What the Document Actually Says
This is the final Concept Paper deliverable foreseen under the EASA Artificial Intelligence Roadmap 2.0 [2]. The document uses development assurance level (DAL) for initial and continuing airworthiness and air operations, and software assurance level (SWAL, AL) for air traffic management. Table 2 in the document highlights the limitations currently observed based on the available means of compliance and the state of the art of technology [3].
On scale direction: the assurance vocabulary runs from the most demanding level at the top to the least demanding at the bottom. IDAL A and B, along with SWAL 1 or 2 and AL 1 or 2, represent the highest and currently excluded assurance levels, while DAL D / SWAL 4 / AL 5 represent the floor, the only tier currently accepted for AI/ML constituents [3]. AL 5 is the lowest assurance level on a five-point scale where AL 1 is the most stringent. For founders: your LLM cannot be used in any application where the consequence of failure rises above that floor.

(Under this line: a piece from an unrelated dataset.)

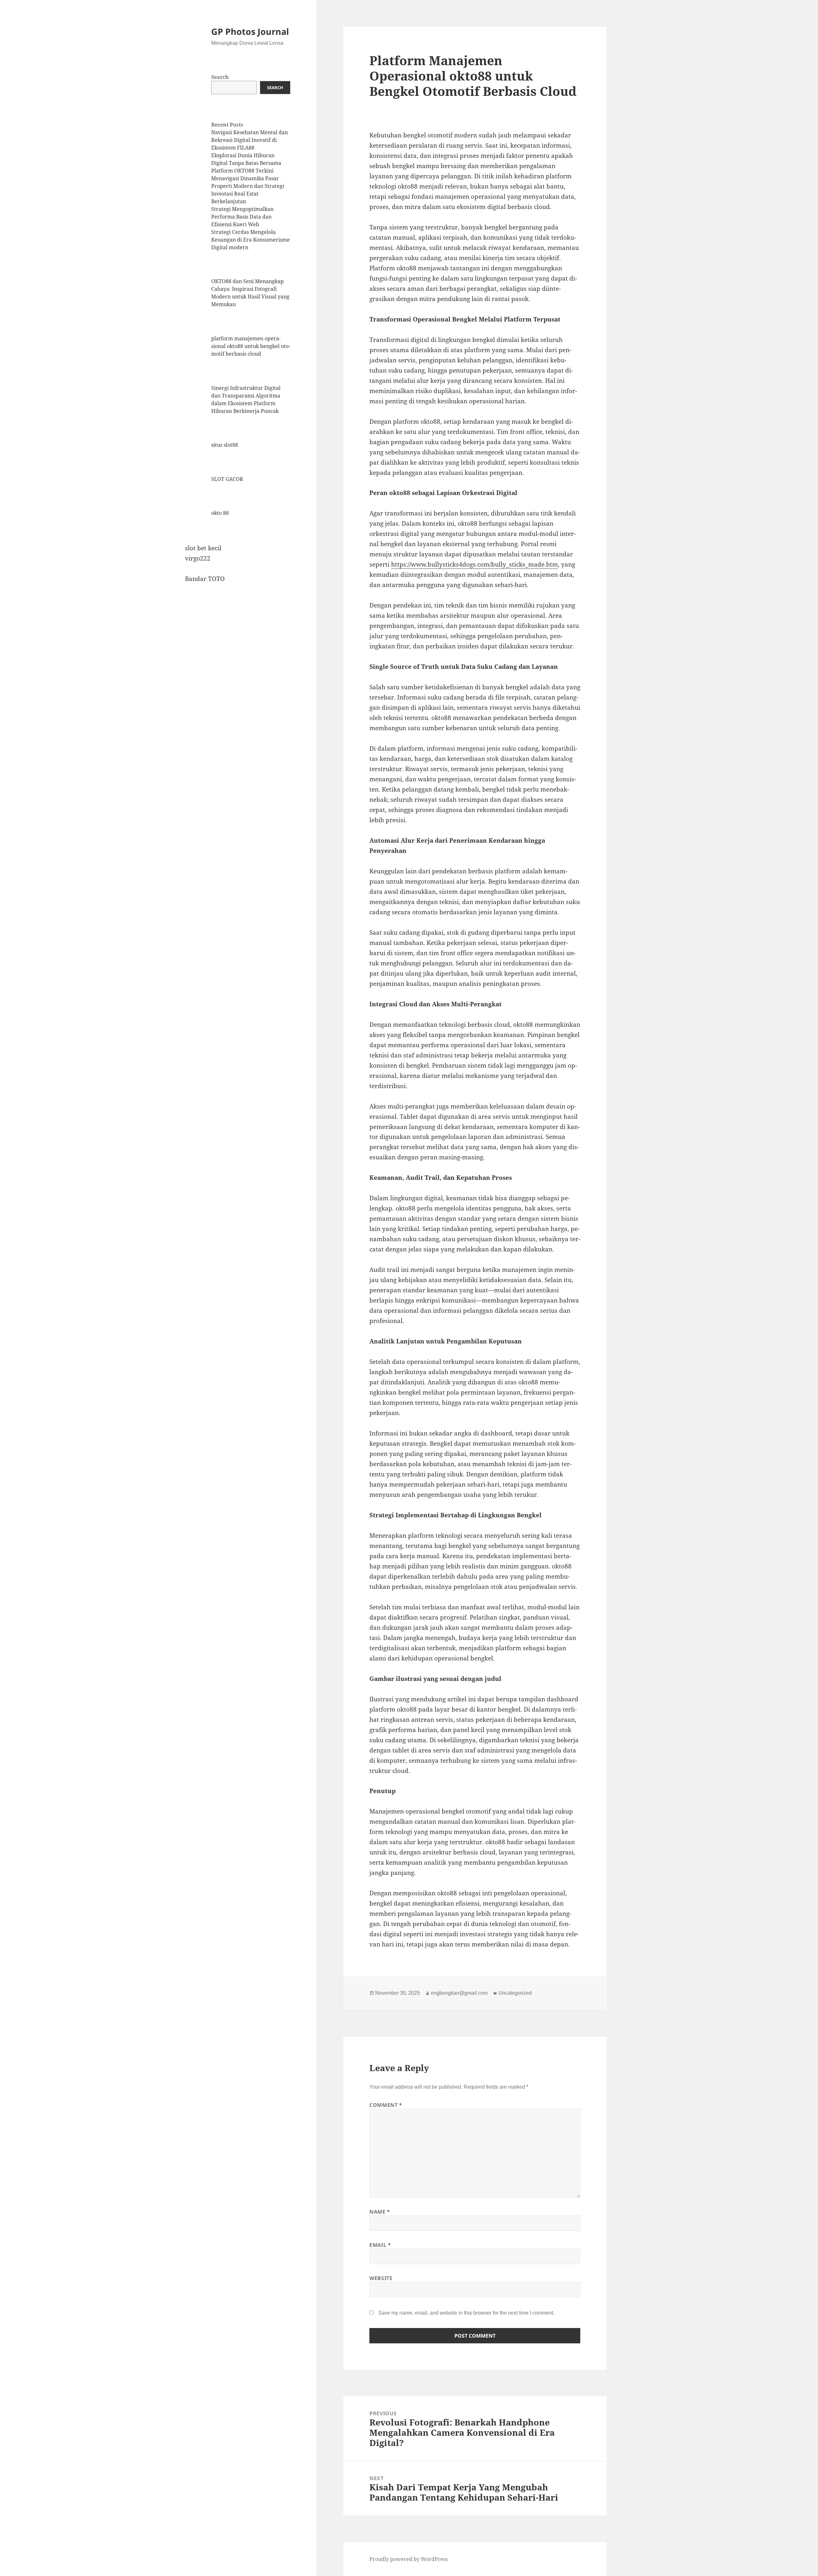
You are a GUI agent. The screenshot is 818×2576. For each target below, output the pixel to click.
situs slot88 (224, 444)
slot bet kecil (203, 548)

The engineering reason for the ceiling is stated precisely. AI assurance differs from traditional development assurance because the system's intended function is driven by data, scenarios, or knowledge, making full requirements-design-implementation traceability infeasible [3]. The document draws a clear distinction between AI/ML models of reasonable size, for which a design process is fully managed, and large off-the-shelf models like general-purpose LLMs, for which the number of parameters and the nature of the training data render the control of the design process intractable [3].

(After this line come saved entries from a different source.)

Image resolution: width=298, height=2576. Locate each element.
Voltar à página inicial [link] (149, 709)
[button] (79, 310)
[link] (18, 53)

The word intractable is doing significant work here. EASA is not saying LLMs perform poorly. It is saying they cannot be subjected to the design-process control that higher assurance levels require.
Understanding and mitigating emergent behaviours is identified as a new challenge [3]. Emergent behaviour is not a defect you can trace to a line of code or a mislabelled datum. It arises from interactions among billions of parameters trained on non-tractable corpora. The W-shape process adapts the classical V-shape development assurance process to the realities of AI development, but that adaptation is premised on gaining controlled confidence in the data, scenarios, and knowledge that drive the system's intended behaviour [3]. With a general-purpose LLM, that confidence path is broken before you even start.
The Counterargument Deserves a Real Hearing
The industry objection, and it is gaining genuine traction, runs as follows: EASA itself conditionally endorses a strategy of "performance evaluation and safe incorporation" for large off-the-shelf models. If you cannot audit the model's internals, you instead audit its outputs exhaustively, bound its operational domain tightly, and wrap it in architectural safeguards. The objection says that combination, rigorous black-box testing plus safe incorporation plus a tightly defined operational design domain, can produce sufficient safety evidence even at higher criticalities, and that refusing to accept this will simply push LLM-based cockpit and ATC tools to less rigorous jurisdictions.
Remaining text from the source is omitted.